The session will apply these principles to the Extended Clinical Team, covering role clarity,
supervision and escalation, speaking-up culture, and reliable processes (briefings, checklists,
SBAR, hard stops) across clinics, theatres and on-call work—ending with simple, implementable
actions to improve patient safety and team effectiveness.
13.30-14.00: Kartik Logishetty, Consultant orthopaedic surgeon, University College London Hospitals NHS Foundation Trust
AI and the Extended clinical team
A practical, governance-led session on how AI can support the Extended Clinical Team in
orthopaedics safely and within clear boundaries. It will cover high-value uses such as
documentation support, record summarisation, triage/pathway navigation, patient
information, task coordination and education, while emphasising that AI remains
decision-support rather than decision-making.
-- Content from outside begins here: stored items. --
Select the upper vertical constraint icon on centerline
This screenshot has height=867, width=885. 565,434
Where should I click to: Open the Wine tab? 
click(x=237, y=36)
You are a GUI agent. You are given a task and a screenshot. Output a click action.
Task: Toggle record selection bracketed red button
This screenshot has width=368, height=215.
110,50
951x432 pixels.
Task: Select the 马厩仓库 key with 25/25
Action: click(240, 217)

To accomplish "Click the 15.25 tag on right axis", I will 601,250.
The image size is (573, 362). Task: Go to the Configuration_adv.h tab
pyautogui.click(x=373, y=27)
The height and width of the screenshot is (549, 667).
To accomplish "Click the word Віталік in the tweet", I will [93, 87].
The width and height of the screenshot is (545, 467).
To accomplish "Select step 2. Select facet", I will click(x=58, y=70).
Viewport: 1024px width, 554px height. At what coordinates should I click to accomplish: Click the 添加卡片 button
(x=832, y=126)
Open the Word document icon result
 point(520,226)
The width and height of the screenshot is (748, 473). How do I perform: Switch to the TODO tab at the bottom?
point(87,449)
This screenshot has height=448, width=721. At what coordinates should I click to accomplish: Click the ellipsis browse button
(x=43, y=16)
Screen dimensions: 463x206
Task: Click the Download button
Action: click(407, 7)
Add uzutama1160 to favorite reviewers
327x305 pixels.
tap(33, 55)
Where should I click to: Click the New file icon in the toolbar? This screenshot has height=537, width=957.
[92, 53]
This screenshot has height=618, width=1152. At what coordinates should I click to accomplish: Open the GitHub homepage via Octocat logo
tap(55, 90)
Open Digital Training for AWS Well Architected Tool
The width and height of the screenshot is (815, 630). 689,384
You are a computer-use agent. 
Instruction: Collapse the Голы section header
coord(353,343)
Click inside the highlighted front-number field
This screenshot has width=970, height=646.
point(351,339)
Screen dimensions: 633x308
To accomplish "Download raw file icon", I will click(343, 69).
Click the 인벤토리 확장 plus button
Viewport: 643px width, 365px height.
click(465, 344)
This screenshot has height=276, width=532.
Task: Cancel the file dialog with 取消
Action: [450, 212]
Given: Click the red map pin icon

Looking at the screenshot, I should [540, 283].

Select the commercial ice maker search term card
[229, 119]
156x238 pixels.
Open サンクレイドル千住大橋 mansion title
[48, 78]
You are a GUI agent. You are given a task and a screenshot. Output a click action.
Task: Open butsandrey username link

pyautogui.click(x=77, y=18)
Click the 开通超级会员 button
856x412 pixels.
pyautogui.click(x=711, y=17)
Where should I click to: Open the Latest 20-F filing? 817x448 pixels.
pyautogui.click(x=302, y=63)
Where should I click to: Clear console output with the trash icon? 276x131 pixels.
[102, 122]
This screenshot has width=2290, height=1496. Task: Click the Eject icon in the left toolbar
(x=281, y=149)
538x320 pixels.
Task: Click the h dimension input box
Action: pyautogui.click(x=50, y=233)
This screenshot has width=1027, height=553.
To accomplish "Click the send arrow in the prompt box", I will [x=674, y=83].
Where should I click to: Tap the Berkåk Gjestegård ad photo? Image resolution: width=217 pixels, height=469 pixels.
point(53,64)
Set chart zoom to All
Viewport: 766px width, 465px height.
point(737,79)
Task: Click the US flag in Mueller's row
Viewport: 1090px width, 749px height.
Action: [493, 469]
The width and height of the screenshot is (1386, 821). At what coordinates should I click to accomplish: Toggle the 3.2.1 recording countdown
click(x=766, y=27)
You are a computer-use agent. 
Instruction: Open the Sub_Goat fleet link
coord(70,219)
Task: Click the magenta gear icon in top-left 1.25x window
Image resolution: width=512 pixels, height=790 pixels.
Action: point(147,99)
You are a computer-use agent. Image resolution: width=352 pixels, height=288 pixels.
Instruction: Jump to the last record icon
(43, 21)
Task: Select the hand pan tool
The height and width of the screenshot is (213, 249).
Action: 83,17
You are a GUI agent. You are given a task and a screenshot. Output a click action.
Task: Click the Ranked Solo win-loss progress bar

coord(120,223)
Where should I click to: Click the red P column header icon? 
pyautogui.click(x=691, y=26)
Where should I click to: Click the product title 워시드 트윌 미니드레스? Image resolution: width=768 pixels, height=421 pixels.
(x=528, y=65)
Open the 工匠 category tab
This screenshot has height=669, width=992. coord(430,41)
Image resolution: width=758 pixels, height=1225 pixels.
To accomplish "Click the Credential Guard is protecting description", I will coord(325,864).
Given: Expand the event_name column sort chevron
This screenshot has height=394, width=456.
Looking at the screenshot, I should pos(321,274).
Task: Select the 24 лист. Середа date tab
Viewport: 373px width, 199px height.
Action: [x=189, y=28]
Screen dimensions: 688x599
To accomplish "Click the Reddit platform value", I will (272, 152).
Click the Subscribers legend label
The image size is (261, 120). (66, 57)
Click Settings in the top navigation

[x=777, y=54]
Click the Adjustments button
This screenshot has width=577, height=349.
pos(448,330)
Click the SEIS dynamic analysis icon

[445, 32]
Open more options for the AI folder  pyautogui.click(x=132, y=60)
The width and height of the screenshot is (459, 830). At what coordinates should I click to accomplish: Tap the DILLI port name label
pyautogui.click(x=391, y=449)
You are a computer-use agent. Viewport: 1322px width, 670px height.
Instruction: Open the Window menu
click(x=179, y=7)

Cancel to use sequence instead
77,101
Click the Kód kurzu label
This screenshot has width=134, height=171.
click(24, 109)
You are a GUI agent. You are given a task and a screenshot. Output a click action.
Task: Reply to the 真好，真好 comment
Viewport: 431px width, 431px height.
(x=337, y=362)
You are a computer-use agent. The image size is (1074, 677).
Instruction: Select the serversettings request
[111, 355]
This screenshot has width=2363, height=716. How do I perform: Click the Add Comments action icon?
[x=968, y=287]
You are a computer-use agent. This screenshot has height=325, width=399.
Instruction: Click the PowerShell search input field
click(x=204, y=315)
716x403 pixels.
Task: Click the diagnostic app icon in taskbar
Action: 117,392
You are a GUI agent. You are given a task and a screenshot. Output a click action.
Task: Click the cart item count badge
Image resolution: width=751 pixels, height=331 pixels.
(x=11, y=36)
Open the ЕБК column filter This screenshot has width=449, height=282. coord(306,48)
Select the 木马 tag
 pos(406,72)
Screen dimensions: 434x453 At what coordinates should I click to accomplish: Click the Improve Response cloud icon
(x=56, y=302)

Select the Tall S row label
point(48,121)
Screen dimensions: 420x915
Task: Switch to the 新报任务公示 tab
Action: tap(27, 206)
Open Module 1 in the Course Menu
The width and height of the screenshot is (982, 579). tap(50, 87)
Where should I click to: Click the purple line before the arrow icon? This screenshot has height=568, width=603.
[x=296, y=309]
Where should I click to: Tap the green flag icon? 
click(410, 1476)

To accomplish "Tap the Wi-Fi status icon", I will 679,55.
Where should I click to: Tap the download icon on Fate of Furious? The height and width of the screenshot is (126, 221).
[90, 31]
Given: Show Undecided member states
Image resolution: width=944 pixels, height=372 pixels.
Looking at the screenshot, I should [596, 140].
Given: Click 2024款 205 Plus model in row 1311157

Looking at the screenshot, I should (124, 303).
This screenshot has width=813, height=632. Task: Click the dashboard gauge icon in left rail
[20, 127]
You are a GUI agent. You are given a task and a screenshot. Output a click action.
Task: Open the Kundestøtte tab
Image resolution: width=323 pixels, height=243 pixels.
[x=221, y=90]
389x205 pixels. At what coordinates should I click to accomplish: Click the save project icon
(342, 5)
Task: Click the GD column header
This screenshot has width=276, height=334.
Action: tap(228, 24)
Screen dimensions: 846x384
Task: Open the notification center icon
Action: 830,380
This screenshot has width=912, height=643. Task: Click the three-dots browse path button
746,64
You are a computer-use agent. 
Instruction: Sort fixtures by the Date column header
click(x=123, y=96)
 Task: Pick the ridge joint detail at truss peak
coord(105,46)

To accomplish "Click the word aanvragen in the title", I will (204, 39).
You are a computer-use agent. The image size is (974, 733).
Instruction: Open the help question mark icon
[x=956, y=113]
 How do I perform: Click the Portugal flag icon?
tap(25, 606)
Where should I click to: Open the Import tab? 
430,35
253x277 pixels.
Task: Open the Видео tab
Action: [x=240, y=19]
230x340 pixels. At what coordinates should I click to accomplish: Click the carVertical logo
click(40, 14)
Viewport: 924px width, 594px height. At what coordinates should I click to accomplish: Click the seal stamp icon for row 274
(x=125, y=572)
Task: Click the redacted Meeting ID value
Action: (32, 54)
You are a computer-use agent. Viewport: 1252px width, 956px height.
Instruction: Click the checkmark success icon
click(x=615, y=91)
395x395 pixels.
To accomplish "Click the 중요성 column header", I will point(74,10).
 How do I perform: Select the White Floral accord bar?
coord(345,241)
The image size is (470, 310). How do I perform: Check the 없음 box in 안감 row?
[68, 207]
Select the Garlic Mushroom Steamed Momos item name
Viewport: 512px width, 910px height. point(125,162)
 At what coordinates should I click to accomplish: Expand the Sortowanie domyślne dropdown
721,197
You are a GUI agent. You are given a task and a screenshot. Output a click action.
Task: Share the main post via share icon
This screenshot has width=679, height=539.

The talk will define what must remain human (clinical judgement in uncertainty, consent,
escalation, intra-operative decisions, safeguarding, professionalism and accountability) and
provide a simple safety framework covering information governance, bias/hallucinations,
validation, audit, supervision “hard stops” and scope-of-practice limits.
14.00-14.30: Irrum Afzal, Vice Chair Research and Innovation, National Orthopaedic Alliance
Research and the Extended Clinical Team
The Extended Clinical Team (ECT) plays an increasingly important role in orthopaedic
research through patient recruitment, data collection, and translating evidence into practice.
This presentation outlines a practical framework for developing a research-active ECT,
covering governance, Good Clinical Practice, supervision, consent, and authorship.
It explores how protected time, mentorship, and multidisciplinary collaboration can
support meaningful research involvement while maintaining service delivery,
ultimately improving patient outcomes, professional development, and quality of care.